I'm not happy about another critical, but I disagree. As mh86 noted above, the same taxonomy was working fine in previous drupal versions - so that's a regression :(
A that bad performing taxonomy_get_tree() seriously breaks dealing with any term, as the function is used during term editing + overview. Improving it to only entity-load the terms really needed would be a first start. However I doubt that will suffice as its often called for all vocabs too.
Apart from that, the taxonomy_get_tree() does not really return a tree. Moreover it looks like it is basically used for generating a flat list of the tree for overviews / selects. So a separate function optimized for generating that list (= without full entity loading) would make sense to me - maybe it should even return arrays instead of objects to make a clear distinction to full entity objects. taxonomy_get_tree() could then be fixed up in core to really return a tree, however I think there is no use-case for that in core.
#52
I was working on the performance problems. As fago suggested in the previous comment, I added a separate function taxonomy_get_entries, which is used in places, where a full term object is not needed, e.g. to generate the options array for select lists. This function works much more efficiently than taxonomy_get_tree: when using it with my vocabulary the processing time goes down from 12 seconds (taxonomy_get_tree) to 0,45 seconds (taxonomy_get_entries) and uses less memory. As soon as multi-parents are fixed in taxonomy_get_tree (#899258: Multi parents broken), it will even be slower.
taxonomy_get_entries is also faster than taxonomy_get_tree in D6, because the recursion has been replaced with iterations.
Furthermore, it is clearly documented, that taxonomy_get_entries will return incomplete term objects. If someone needs full terms for further processing, taxonomy_get_tree has to be used. In core, all occurrences of taxonomy_get_tree can be replaced with the new function.
Concerning the terms overview page, the new function helps, but we still face problems with deeper hierarchies and long child lists, since it tries to render all child terms of the first parent until it reaches the next root level term (same behaviour as in D6). Maybe a threshold of terms to render might help. This would make it impossible to move the child terms to the next root level term with drag&drop, but still better than a white screen.
#53
#54
fixed trailing whitespaces at line endings
#55
+++ modules/taxonomy/taxonomy.module 3 Sep 2010 14:31:38 -0000@@ -858,6 +860,99 @@ function taxonomy_get_tree($vid, $parent
+ * Creates a flat list of term entries, usually used for generating forms or ¶
...
+ $process_parents = array(); ¶
...
+ $process_parents[] = $parent; ¶
+ $process_parents[] = $child->tid; ¶
...
+ reset($children[$vid][$child->tid]); ¶
...
+ next($children[$vid][$parent]); ¶
trailing white spaces
+++ modules/taxonomy/taxonomy.module 3 Sep 2010 14:31:38 -0000@@ -858,6 +860,99 @@ function taxonomy_get_tree($vid, $parent
+ * Creates a flat list of term entries, usually used for generating forms or ¶
...
+ $process_parents = array(); ¶
trailing white spaces
Otherwise I think this is a good idea. Changing the comments on taxonomy_get_tree() would be good, to indicate that people should not use it anymore for the hierarchy listing use case. And a hint like @see taxonomy_get_entries().

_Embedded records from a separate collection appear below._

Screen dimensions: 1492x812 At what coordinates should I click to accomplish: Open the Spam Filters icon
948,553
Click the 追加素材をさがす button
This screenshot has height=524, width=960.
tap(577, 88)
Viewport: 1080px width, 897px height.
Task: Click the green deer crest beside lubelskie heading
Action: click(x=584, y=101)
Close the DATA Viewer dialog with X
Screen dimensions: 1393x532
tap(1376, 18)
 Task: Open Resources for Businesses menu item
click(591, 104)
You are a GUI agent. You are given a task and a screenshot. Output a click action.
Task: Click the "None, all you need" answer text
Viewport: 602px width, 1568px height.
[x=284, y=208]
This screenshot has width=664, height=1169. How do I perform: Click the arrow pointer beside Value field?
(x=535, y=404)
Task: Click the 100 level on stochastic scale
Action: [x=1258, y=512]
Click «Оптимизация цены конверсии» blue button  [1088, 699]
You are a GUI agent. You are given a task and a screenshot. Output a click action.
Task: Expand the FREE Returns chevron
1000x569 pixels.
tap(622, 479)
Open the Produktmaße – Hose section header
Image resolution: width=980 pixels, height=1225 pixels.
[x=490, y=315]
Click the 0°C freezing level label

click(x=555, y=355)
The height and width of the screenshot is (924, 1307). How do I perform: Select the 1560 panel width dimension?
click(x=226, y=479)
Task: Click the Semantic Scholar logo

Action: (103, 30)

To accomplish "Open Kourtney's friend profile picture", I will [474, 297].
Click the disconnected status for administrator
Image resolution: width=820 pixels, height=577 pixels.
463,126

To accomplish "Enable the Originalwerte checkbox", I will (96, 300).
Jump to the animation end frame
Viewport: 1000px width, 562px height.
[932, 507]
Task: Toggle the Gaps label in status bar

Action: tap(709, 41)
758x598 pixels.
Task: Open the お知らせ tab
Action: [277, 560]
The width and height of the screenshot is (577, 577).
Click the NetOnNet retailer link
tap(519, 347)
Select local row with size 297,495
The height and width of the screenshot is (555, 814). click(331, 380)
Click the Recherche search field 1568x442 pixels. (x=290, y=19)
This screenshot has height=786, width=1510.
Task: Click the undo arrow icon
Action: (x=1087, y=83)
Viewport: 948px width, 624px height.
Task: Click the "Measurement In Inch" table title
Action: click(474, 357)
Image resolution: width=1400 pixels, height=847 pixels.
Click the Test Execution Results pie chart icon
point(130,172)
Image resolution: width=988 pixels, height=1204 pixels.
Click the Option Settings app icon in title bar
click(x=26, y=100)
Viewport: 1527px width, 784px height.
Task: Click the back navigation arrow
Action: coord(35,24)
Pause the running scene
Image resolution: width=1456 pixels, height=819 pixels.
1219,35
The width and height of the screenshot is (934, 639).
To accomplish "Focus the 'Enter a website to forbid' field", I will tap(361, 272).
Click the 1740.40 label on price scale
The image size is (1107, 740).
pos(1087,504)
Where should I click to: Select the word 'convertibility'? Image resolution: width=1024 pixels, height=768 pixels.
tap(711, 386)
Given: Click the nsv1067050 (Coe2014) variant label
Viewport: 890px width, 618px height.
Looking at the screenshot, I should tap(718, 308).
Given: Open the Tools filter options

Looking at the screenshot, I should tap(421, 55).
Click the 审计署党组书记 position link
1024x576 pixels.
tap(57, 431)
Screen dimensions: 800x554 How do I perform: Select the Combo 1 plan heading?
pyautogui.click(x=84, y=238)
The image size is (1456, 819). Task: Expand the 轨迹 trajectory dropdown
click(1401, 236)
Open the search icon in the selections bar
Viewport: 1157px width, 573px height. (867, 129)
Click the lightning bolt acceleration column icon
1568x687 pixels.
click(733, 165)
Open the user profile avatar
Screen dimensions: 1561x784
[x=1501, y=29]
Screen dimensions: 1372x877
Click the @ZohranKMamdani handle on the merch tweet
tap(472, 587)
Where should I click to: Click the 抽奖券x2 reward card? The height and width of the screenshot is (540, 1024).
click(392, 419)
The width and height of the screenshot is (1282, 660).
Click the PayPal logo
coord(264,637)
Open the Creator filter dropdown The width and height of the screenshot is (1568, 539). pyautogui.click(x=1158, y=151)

And we should deal with the threshold for the term overview page in a separate issue.
Powered by Dreditor.
#56
Crosspost. Resetting status
#57
#58
Yes. The issue is major but there is nothing new. It's just that more users will meet this because taxonomy_term is now a fielded entity eating up more RAM. Retrieveing a whole vocabulary was always impossible for any bigger site anyways. Tell me if there is a real regression here, a new bug. One user meeting this the first time is not one.
#59
As stated in #49,
...it is therefore a new bug, a regression as it now takes longer than D6. The results are different, and worse.
#60
updated patch contains additional comments for taxonomy_get_tree, as klausi recommended in #57
furthermore I did some performance testing for another use case: a flat free tagging vocabulary with 10.000 terms.
just calling the functions for this voc took following execution times:
taxonomy_get_tree(): 6.01729798317 sec
taxonomy_get_entries() 0.0657458305359 sec
#61
In agreement with chx this is not critical vocabularies have always behaved in this way.
#62
Subscribing. As mh86 and fago are pointing out the "same taxonomy was working fine in previous Drupal versions - so that's a regression". It seems pretty clear that regardless of what re-factoring or new/different calls are involved, what used to work with the same set of terms in D6 now doesn't.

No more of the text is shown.